LVM and VxVM

Test read IO of filesystem using dd

Occasional Contributor

Test read IO of filesystem using dd


We are planning to upgrade our VXFS from disk layout 4 to 6 and prior to the upgrade in production we simulate the upgrade in development server. After the upgrade we compared the batch job that we ran before the upgrade and found the performance degrade by 4-8%. I took the following approach to test the FS performance.

I test the read performance of VXFS (different disk layout, 4/5/6) using dd. I use a 2GB file as the input file and ran the following CMD. The start & end time are the same for the 3 disk layout.

dd if=/xxx/yyy/filename.log of=/dev/null

I need some feedback if this test was sufficient to justify that the issue was not with the upgrade (FS) since the read performance is the same.
Steven Schweda
Honored Contributor

Re: Test read IO of filesystem using dd

> [...] we compared the batch job [...]

> I test the read performance [...]

Does your batch job do nothing except read a
2GB file? (And throw the data away?)

Your test seems unlikely to be much like any
actual job, so I don't see that you have
proved very much. If the real job is much
different from the test job, then what does
the test tell you?

I'd want to know where the batch job was
spending its time (before and after the
changes), how much I/O it was doing, and so
Occasional Contributor

Re: Test read IO of filesystem using dd

The batch job reads multiple records from oracle database server does some formatting and writes to application server. The JFS upgrade was performed on the DB server only.

The IO during the job durations are as follow.

Before upgrade
Average IO Rate = 774.46
Average Logical IO Rate = 2572.55

After upgrade
Average IO Rate = 922.97
Average Logical IO Rate = 2528.14

Bill Hassell
Honored Contributor

Re: Test read IO of filesystem using dd

> dd if=/xxx/yyy/filename.log of=/dev/null

This is about the worst use of dd there is. The default for dd is to read one 512-byte record and write that same 512-byte record. ALWAYS specify the bs= parameter to a reasonable size, for instance: bs=512k. You will see a huge improvement in performance.
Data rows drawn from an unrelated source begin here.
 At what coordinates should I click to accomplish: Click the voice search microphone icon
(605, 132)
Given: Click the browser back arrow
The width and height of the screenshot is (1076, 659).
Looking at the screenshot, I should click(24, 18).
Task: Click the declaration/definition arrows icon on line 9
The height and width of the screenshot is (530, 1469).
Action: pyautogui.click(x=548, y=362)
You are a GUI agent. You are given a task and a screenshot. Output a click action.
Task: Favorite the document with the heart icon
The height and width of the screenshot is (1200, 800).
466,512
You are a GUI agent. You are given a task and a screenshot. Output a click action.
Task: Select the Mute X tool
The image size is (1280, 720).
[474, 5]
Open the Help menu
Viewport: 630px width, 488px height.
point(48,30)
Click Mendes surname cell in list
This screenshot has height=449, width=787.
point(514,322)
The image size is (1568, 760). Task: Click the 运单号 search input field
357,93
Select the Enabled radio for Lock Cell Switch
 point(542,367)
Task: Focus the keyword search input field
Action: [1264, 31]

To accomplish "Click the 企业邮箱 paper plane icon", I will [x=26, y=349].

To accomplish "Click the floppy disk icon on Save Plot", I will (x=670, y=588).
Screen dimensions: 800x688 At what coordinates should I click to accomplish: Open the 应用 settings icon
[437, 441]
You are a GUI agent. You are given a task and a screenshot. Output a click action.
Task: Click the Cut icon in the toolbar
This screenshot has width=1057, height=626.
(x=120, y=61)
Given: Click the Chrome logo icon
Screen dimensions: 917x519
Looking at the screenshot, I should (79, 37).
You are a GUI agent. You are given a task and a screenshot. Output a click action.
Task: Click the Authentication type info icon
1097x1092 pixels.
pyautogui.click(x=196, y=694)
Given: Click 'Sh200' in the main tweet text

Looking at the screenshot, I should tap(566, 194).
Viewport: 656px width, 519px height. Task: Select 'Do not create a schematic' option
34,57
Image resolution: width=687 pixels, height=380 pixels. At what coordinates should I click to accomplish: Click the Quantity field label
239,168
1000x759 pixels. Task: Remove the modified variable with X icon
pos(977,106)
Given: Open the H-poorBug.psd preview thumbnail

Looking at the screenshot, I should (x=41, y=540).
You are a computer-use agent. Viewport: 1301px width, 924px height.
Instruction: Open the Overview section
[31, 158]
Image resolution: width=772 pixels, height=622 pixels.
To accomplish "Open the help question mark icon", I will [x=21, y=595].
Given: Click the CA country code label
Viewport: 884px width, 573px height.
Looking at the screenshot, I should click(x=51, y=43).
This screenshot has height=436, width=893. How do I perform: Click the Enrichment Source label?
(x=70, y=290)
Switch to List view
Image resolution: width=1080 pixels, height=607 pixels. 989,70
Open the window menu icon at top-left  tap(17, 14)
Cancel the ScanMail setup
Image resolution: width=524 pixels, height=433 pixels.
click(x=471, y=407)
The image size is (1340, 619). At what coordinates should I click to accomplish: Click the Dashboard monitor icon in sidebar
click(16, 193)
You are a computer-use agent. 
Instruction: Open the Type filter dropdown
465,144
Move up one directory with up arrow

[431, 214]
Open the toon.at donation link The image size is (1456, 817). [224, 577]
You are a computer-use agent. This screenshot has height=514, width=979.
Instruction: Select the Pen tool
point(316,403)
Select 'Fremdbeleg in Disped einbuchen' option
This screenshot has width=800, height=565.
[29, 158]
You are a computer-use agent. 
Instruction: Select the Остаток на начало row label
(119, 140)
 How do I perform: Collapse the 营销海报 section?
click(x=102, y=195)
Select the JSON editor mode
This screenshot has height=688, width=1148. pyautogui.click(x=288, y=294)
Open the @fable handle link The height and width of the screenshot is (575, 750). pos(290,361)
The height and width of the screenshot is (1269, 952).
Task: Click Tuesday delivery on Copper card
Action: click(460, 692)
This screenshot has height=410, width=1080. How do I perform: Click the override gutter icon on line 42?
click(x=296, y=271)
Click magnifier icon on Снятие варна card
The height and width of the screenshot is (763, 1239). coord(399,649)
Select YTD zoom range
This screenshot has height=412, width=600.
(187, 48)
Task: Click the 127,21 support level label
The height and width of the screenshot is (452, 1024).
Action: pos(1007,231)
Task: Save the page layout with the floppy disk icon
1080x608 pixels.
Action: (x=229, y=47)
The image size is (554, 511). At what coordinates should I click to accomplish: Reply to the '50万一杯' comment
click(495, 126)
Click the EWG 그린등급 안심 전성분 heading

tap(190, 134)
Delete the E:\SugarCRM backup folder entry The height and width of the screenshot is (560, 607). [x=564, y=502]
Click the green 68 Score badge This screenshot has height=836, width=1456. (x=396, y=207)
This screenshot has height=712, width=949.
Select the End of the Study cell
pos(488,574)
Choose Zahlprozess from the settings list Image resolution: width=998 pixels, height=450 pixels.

Aside from reading very small records (which really emphasizes system overhead), it won't test the filesystem layout/version. VxFS code spends most all of it's activity with open,close, add/delete/move but once a file is open, there is no significant interaction with the VxFS code -- the file is open and reads just continue. The layout version has a lot to do with internal record keeping and sizes of fields.

A better test would be to create dozens of files simultaneously, write a few records, then lseek a long way from the start, write a few more, close and then remove the files. This will likely show more of the VxFS performance differences than a simple read.